NZ dodges tighter rules for buying land
New Zealanders will not be caught by new Australian moves to tighten rules around foreign investment in farmland and electricity infrastructure.
Australian Treasurer Scott Morrison announced the new restrictions in response to concerns about Chinese foreign investment in the country.
‘‘All future applications for the sale of electricity transmission and distribution assets, and some generation assets, will attract ownership restrictions or conditions for foreign buyers,’’ he said.
Under the new rules, agricultural land worth more than A$15 million (NZ$16.29 million) must first be marketed for at least 30 days to Australians before they can be sold to foreigners.
But the thresholds for the agricultural land significant and notifiable action framework do not apply to investors from Chile, New Zealand, Thailand and the United States.

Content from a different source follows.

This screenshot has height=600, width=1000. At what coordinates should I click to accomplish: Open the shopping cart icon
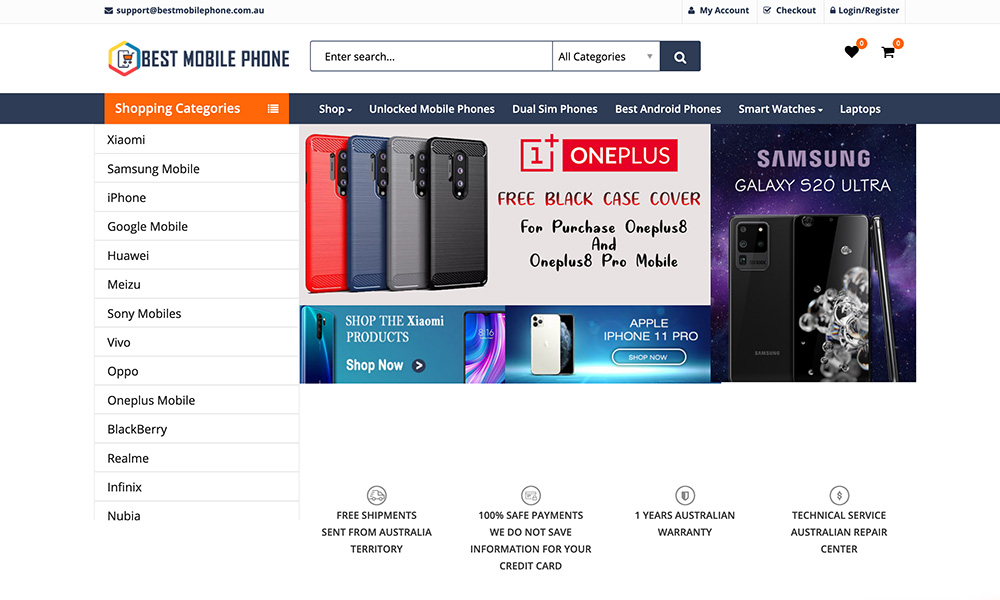pyautogui.click(x=887, y=52)
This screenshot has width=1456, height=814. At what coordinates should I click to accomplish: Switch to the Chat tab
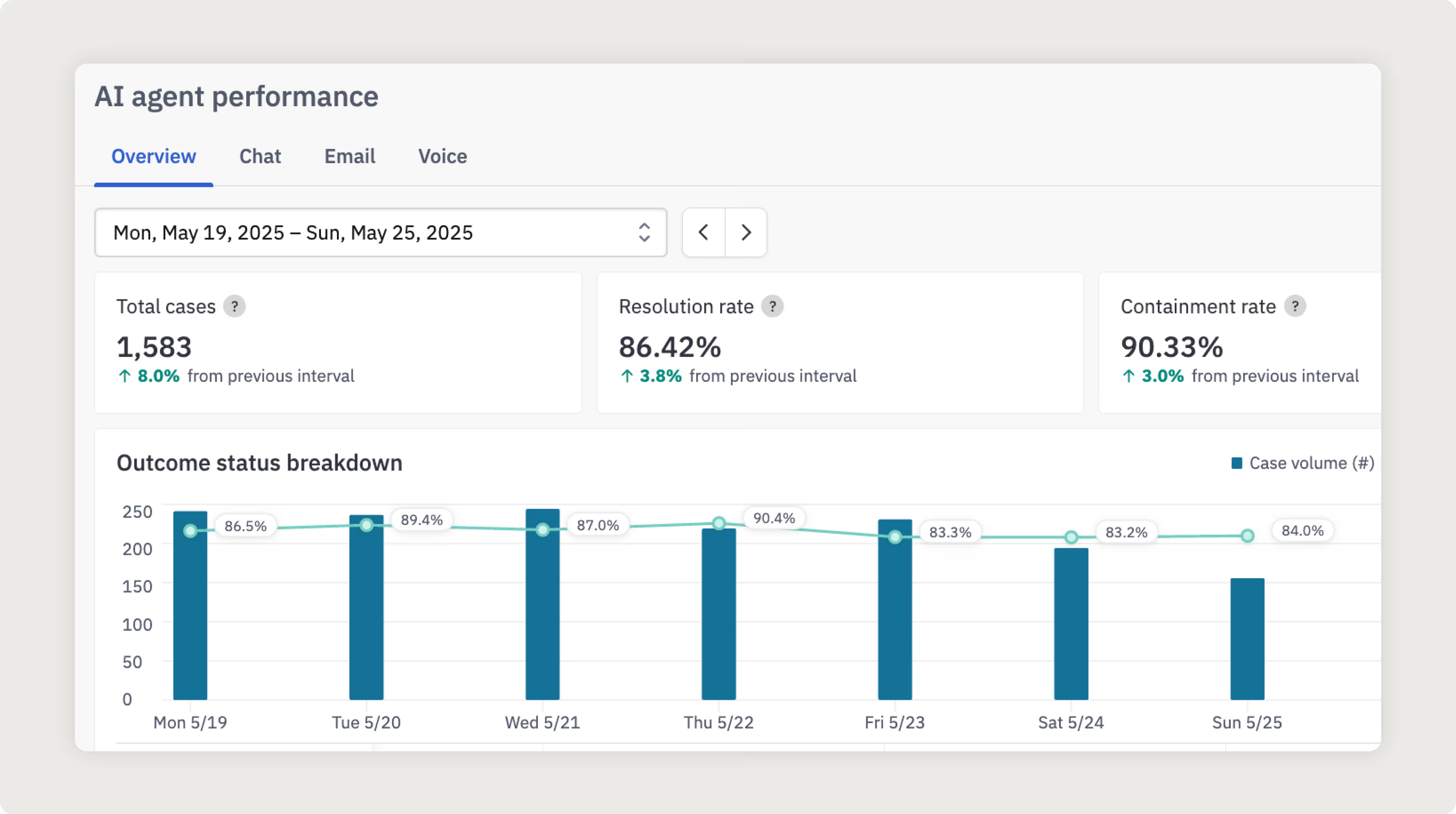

In such cases, the framework applying to other types of Australian land, such as commercial land and residential land, still applies where the land in which the interest to be acquired is both agricultural land and another type of Australian land.
The amount of Australian farm land owned by Chinese interests has surged tenfold in the past year, climbing above 14 million hectares or 2.5 per cent of all agricultural land.
Morrison said the land register showed foreign investors ‘‘held just 13.6 per cent of all Australian agricultural land’’ on June 30, 2017.
‘‘The Turnbull government understands that trade and foreign investment creates jobs for Australians,’’ he said.
‘‘At the same time, the Turnbull government has taken consistent and determined action when it comes to ensuring foreign investment is not contrary to the national interest.’’
For the electricity sector, the new rules will allow the government to ‘‘actively manage the level of ownership and control from investors in a single asset or within a sector,’’ Australia’s Treasury said.